-- Start Records to use --

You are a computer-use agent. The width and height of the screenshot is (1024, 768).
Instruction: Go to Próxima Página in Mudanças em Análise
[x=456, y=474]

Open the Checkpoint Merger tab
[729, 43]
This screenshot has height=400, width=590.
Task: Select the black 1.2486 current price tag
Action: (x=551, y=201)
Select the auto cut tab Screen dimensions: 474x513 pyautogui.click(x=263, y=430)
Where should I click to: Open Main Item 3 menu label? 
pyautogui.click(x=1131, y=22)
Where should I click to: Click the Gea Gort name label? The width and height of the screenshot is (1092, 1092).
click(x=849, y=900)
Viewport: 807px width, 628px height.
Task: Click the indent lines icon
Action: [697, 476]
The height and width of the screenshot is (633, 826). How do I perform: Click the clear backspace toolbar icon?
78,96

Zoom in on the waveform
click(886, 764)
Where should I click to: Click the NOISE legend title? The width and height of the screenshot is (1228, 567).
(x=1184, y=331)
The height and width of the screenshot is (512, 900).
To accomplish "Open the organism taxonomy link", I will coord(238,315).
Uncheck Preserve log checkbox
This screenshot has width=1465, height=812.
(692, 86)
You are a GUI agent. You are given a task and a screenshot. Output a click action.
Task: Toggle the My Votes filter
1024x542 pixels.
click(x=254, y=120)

-- End Records to use --

▸ **Work to complete**
Copy every line of the records above word for word.

▸ **Output**
You are a computer-use agent. The width and height of the screenshot is (1024, 768).
Instruction: Go to Próxima Página in Mudanças em Análise
[x=456, y=474]

Open the Checkpoint Merger tab
[729, 43]
This screenshot has height=400, width=590.
Task: Select the black 1.2486 current price tag
Action: (x=551, y=201)
Select the auto cut tab Screen dimensions: 474x513 pyautogui.click(x=263, y=430)
Where should I click to: Open Main Item 3 menu label? 
pyautogui.click(x=1131, y=22)
Where should I click to: Click the Gea Gort name label? The width and height of the screenshot is (1092, 1092).
click(x=849, y=900)
Viewport: 807px width, 628px height.
Task: Click the indent lines icon
Action: [697, 476]
The height and width of the screenshot is (633, 826). How do I perform: Click the clear backspace toolbar icon?
78,96

Zoom in on the waveform
click(886, 764)
Where should I click to: Click the NOISE legend title? The width and height of the screenshot is (1228, 567).
(x=1184, y=331)
The height and width of the screenshot is (512, 900).
To accomplish "Open the organism taxonomy link", I will coord(238,315).
Uncheck Preserve log checkbox
This screenshot has width=1465, height=812.
(692, 86)
You are a GUI agent. You are given a task and a screenshot. Output a click action.
Task: Toggle the My Votes filter
1024x542 pixels.
click(x=254, y=120)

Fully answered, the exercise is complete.